Strictly Necessary Cookies
Strictly necessary cookies are cookies that are necessary for the function and navigation of a website. Cookies that remember what items are in a user's shopping cart, or allow a user access to certain sections of a website are considered strictly necessary cookies. Under the GDPR, strictly necessary cookies are the only cookies that are exempt from requiring user consent.
Tag
Tags are short pieces of code written in JavaScript that perform a specific task on a website. In marketing and advertising, tags are used to collect information about users and how they behave on a website.
Targeting Cookies
Targeting cookies are cookies that are designed to gather information about the user and track their online activity to help marketers and advertisers display relevant advertisements and build visitor profiles and statistics for insights into advertising performance. Targeting cookies are almost always third-party, persistent cookies.
Third-party Cookies
Third-party cookies are cookies that are created not by the domain you are visiting, but by third parties such as advertisers or analytics systems. Third-party cookies are usually added to a website via tags or scripts and are accessible to any website that loads the third-party server's code.
Transparency and Consent Framework (TCF)
The Transparency and Consent Framework (TCF) is an open-source framework developed by the Interactive Advertising Bureau (IAB) Europe and the IAB Tech Lab to standardize the process of obtaining user consent and communicating consent information to parties on the advertising supply chain.

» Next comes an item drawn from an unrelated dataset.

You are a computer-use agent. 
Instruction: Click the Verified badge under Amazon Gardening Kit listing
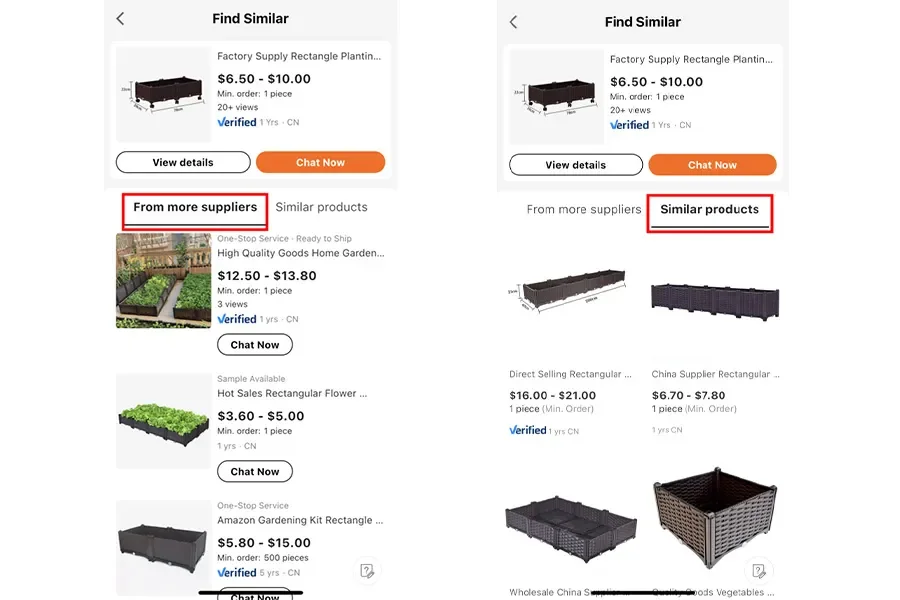[237, 571]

The current iteration of the framework, TCF 2.0, was introduced in August 2019.
Valid Consent
Valid consent is consent that is informed, unambiguous, and given freely. In other words, the user must be informed exactly what they are consenting to and must be presented with a clear choice to opt-in or out of tracking and data processing, without coercion. Equally important, a user who had previously consented must be allowed to withdraw consent at a later time without penalty.
Virtual Private Network (VPN)
A common type of proxy used to mask a user’s / visitor’s location.
Web Beacon
A web beacon, or a pixel tag, is clear image that operates as a tag on website and records an end user’s visit to the site.